Task prompt:
Nothing but the lines from the one with "Given: Retweet the tweet about OU degree" through the final line of the entries should appear in the answer, copied exactly and without pictures.

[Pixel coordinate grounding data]
= = = =
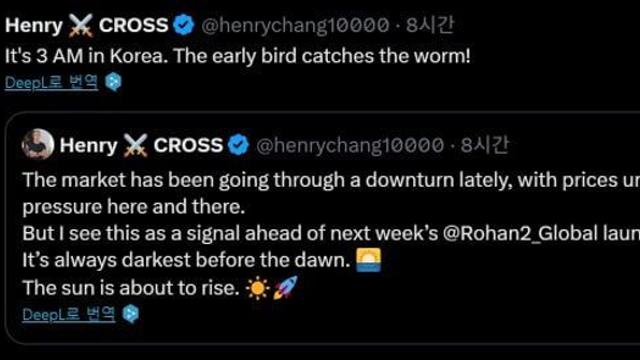Click the '8시간' timestamp on the top tweet
640x360 pixels.
pyautogui.click(x=429, y=25)
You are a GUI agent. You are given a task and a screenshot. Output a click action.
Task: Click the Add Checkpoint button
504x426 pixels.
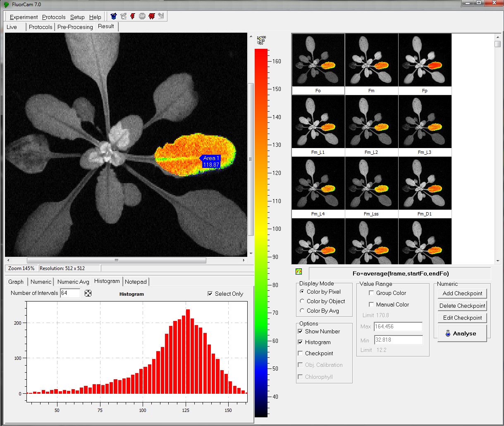[x=462, y=293]
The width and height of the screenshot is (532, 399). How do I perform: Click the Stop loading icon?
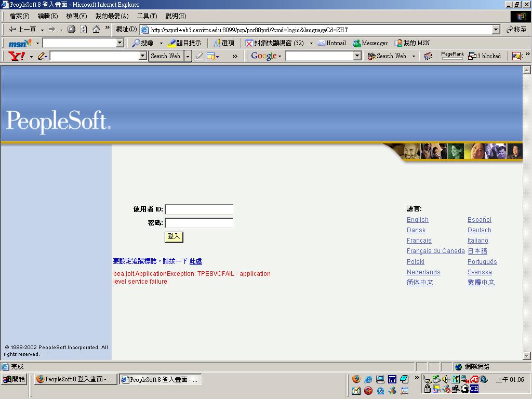pos(71,30)
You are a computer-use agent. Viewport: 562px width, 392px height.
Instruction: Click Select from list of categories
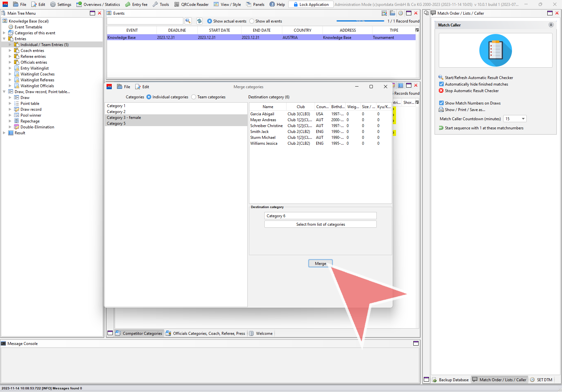pos(320,224)
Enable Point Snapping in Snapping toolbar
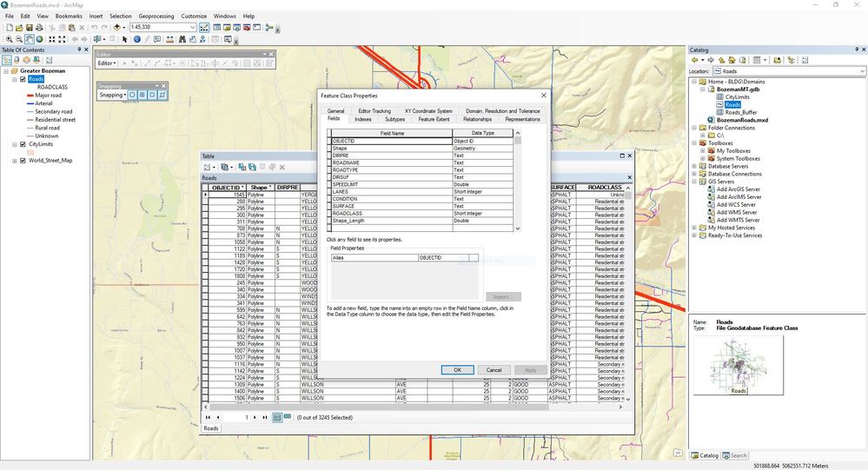The height and width of the screenshot is (470, 868). click(x=132, y=95)
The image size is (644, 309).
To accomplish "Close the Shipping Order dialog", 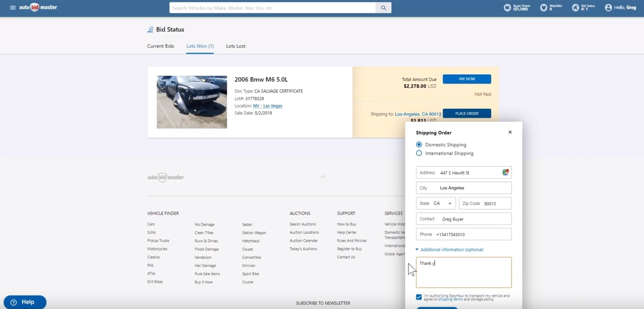I will click(510, 132).
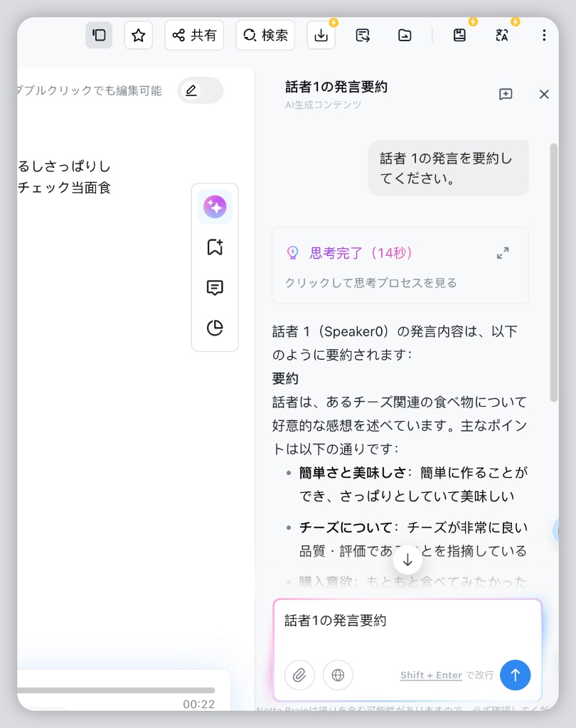Open the move-to-folder icon
576x728 pixels.
tap(405, 34)
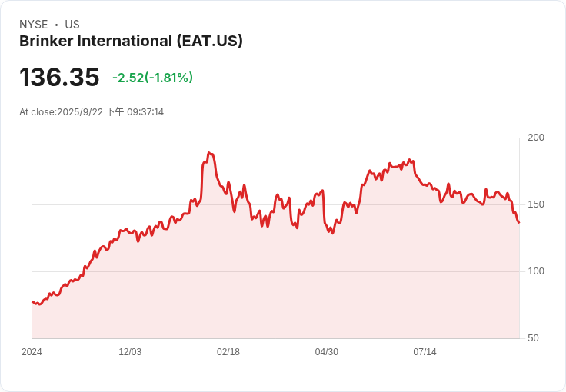
Task: Click the 02/18 x-axis date label
Action: (x=228, y=351)
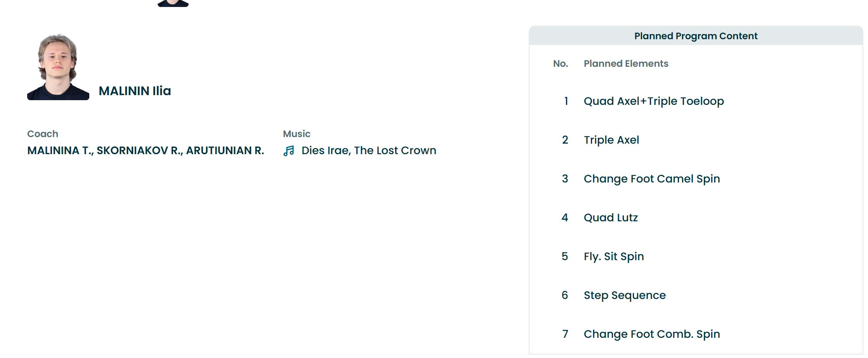Select the Quad Lutz element

tap(611, 218)
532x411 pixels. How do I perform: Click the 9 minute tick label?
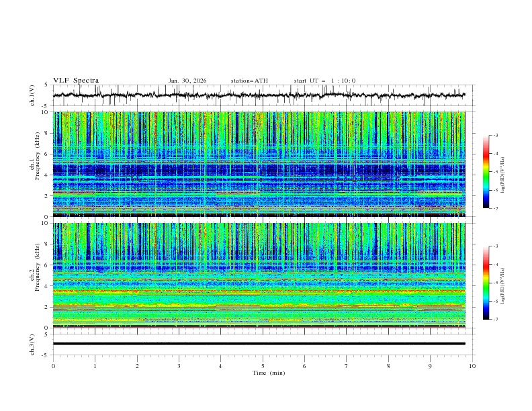pyautogui.click(x=430, y=366)
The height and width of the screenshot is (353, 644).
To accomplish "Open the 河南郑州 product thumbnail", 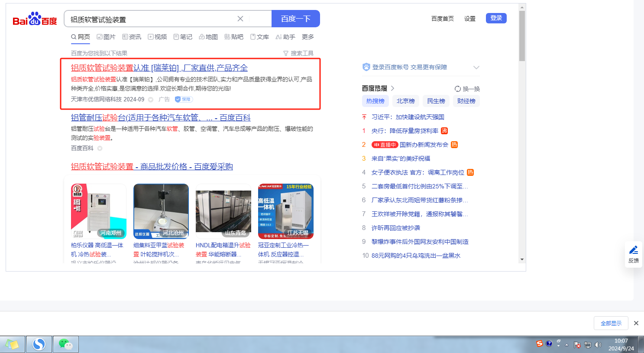I will [x=99, y=211].
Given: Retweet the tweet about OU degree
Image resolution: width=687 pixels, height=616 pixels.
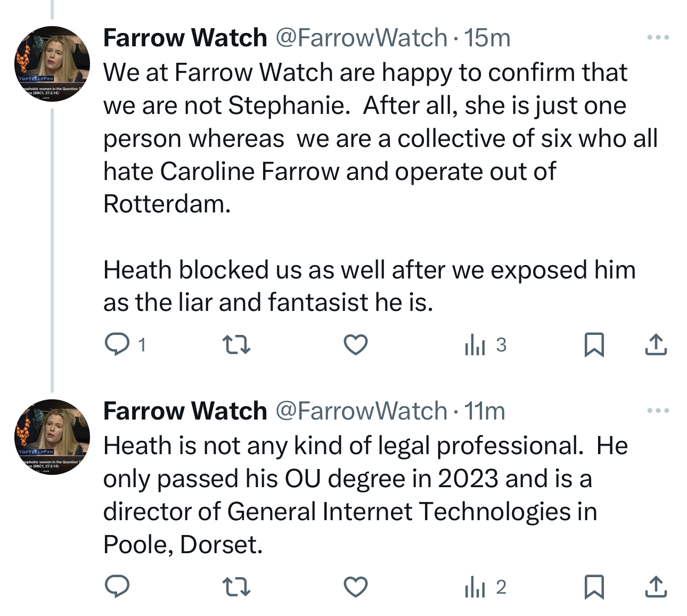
= = = =
Result for this task:
Given: Retweet the tweet about OU degree
Image resolution: width=687 pixels, height=616 pixels.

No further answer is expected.